I grasped the subject’s neck and closest arm and dragged him forward off the truck’s tailgate. Since he was sitting on the tailgate, I could really only approach him from the front. I pulled him forward, wanting to put him on his stomach.

Naturally, he resisted, putting on the brakes by straightening his legs. I countered his counter by stepping into him aggressively and performed a bastardized version of an inner thigh throw that I might be temped to call uchimata if it was cleaner. As the subject’s balance was broken and he was traveling forward again over my thigh, I pushed his upper body forward so that he landed chest down on the pavement and I landed on top of him with my chest to his back.

The sudden stop at the end of the throw and the fortuitous rebounding of his mouth off the asphalt stunned the subject. I established a mount on his back, secured one arm in a half-nelson and my partner had secured the other arm. He tried to get to his knees to resist, but I put one foot on his knee and pushed it down to keep the subject straight and unable to move. We calmly and smoothly cuffed and searched. (Not surprisingly, the subject was armed with a knife).

Team members at the debrief -- to a man -- said the actual take down was very smooth and completely controlled.

OK, so what you ask? What’s the problem?

I really don't like that throw!

I haven’t practiced it recently and I don’t teach it to students. For one reason, I don’t like turning my back toward my opponent during the throw and, for another reason, I don’t like presenting my duty weapon hip toward the opponent either.

Yet, it was in my catalog of techniques and it came to the forefront without conscious thought when I needed it to counter his resistance. If I had trained this throw in the past with the presupposition that I don’t like the technique and, therefore, I would never use the technique, I would have artificially limited my options. But, I know other martial artists that really like that throw and I have drilled it over and over enough that I “know” it when I have to “show” it.

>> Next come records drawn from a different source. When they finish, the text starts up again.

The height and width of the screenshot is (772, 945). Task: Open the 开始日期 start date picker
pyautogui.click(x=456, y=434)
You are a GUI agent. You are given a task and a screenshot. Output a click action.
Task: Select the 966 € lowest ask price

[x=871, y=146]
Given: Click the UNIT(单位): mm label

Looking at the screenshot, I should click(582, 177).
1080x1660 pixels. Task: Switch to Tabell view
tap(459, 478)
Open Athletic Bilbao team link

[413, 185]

I’ve heard that Olympic-caliber Judo players know something like 250 individual techniques, yet they routinely rely on about 5 of their favorite techniques for competition. If you read that statement one way, you might interpret it to mean that 245 of those techniques are of secondary or little importance to the player. Why not just concentrate on the top 5 techniques and save yourself the time and effort of learning and practicing hundreds of techniques that you never use? This goes along the lines of the “one technique mastered is superior to one hundred techniques sampled” argument.

If you read it another way, you see that they have a huge catalog of techniques available to them, even though they obviously have a strong preference for a handful. This allows them to adapt to different opponents and different styles when an opponent’s strengths negate their “favorite” techniques. This might be compared to the “one hundred techniques mastered are definitely better than only one technique mastered” argument.

I’m also going to push the discussion from the “technique”-based arena to the “concept” and “principle”-based arena.

If you approach your studies with an eye towards finding the concept or principle inherent in each technique, it allows you to cluster them or group them in your memory bank for better recall than just collecting a series of techniques.

When an instructor dishes out a technique, do it. And do it again and again. Try to absorb it and the principle it contains. You may find that after working it a realistic number of times that it is complete crap. But, if you prejudge its usefulness or effectiveness and flush it without giving it a chance, you’ve artificially limited your options in the street.